Meer dan een eeuw actief voor Hoorns erfgoed

Vereniging Oud Hoorn - Actualiteit

Jubileum 85 jaar Oud Hoorn   (01-10-2002)

D1t jaar bestaat Vereniging Oud Hoorn maar liefst 85 jaar. Dit heugelijke feit werd op 26 september jl. gevierd met een feestelijke bijeenkomst in de Oosterkerk. De opkomst was groot, veel leden van de Vereniging woonden deze bijzondere bijeenkomst bij.

Hierna kunt u de letterlijke tekst lezen van de toespraak van de voorzitter van Oud Hoorn, Dhr. Ton van Weel.

85 JAAR VERENIGING OUD HOORN

Johan Christiaan Kerkmeijer heeft in 1917 alleen maar kunnen dromen dat wij met zovelen bijeen zouden komen om in zijn geest de hoge leeftijd van zijn vereniging te vieren. In de ingezonden brief in de Nieuwe Hoornsche Courant van december 1916 (zo'n beetje de informele start van Oud Hoorn) spreekt hij de vurige wens uit dat: "dit zeer velen zullen zijn opdat wij kunnen komen tot het constitueren van een lichaam dat zich ten doel stelt om de enkele mooie, oude overblijfselen in onze stad en in onze omgeving in stand te houden".

Wat is er al niet gebeurd sinds dat gedenkwaardige jaar 1917? Het is heel verleidelijk om op dit moment dieper in te gaan op de geschiedenis van de vereniging zelf. Zo van: de periode Kerkmeijer tot 1956 met de onverzettelijke strijd tegen verloedering en sloop van waardevolle panden en stadsbeelden (demping Munnickenveld tegengehouden), gevolgd door een periode van heroriëntatie waarin ons land zijn eerste Monumentenwet krijgt (1961) en de Tweede Nota Ruimtelijke Ordening (1966) Hoorn als groeikern aanwijst waardoor de stad totaal overhoop zou worden gehaald. In het laatste kwartaalblad krijgen we een aardig beeld van het elan en de acties in die dagen. Het interview van Marit Veerman met de oud-voorzitters John de Visser en Harry van Scherpenberg maakt in dat opzicht veel duidelijk. Op de jaarvergadering van 1968 nog (11 aanwezigen) spreekt de voorzitter de historische woorden: "Het ongeluk wil dat we zo langzamerhand in een impasse zijn geraakt, dan wel door het besef dat de doelstelling van de vereniging ons niet meer zo duidelijk voor de geest staat, reden vooral waarom wij het 50-jarig jubileum geruisloos hebben voorbij laten gaan".
########
**Opgave**
Beantwoord de volgende vragen over het tekstfragment over het jubileum van Oud Hoorn.
(a) Op welke datum en in welk gebouw werd het 85-jarig bestaan gevierd?
(b) In welke krant en in welke maand en welk jaar verscheen de ingezonden brief van Kerkmeijer?
(c) In welk jaar kreeg Nederland zijn eerste Monumentenwet?
De gegevens spelen hierbij geen enkele rol.

**Gegevens dataset**
########
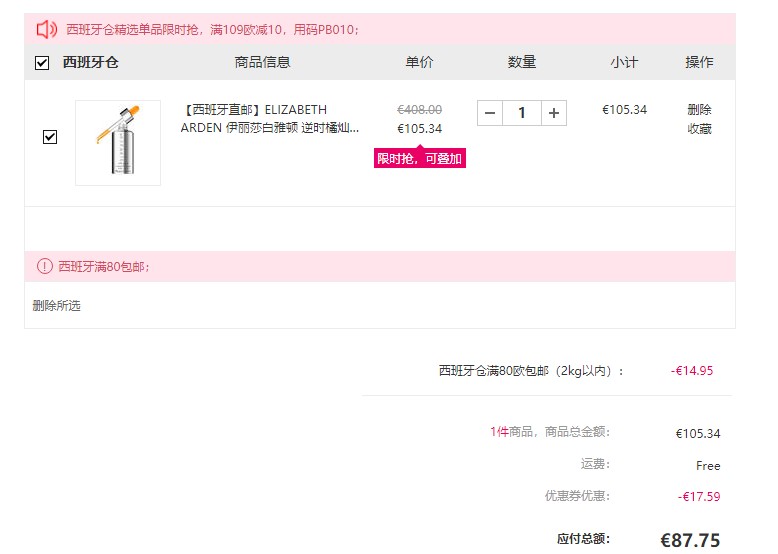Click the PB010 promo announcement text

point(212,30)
########
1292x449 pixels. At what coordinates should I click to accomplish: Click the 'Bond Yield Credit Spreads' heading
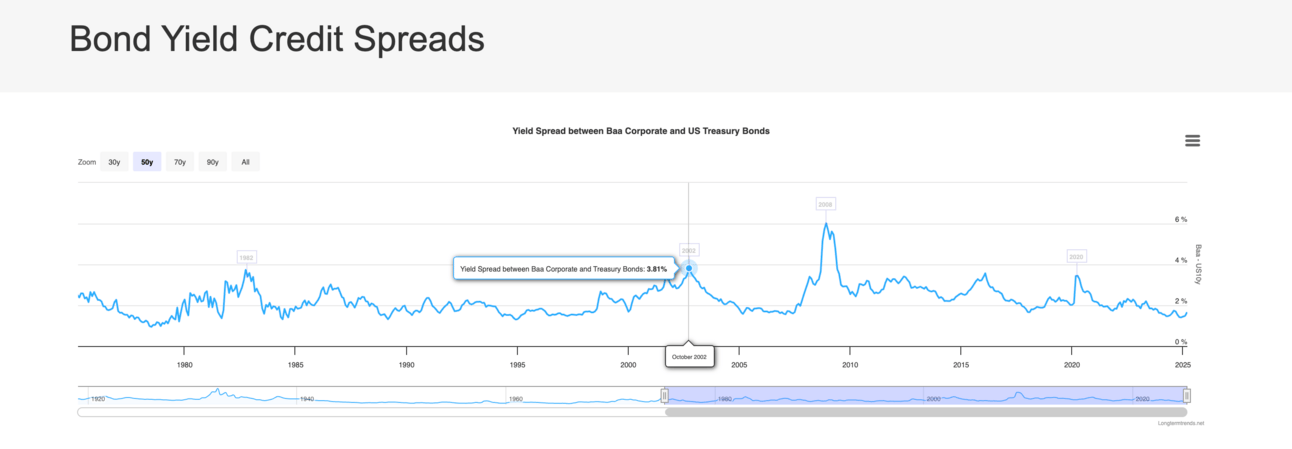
########
**Uitwerking opgave**
(a) Op 26 september, in de Oosterkerk.
(b) In de Nieuwe Hoornsche Courant, in december 1916.
(c) In 1961.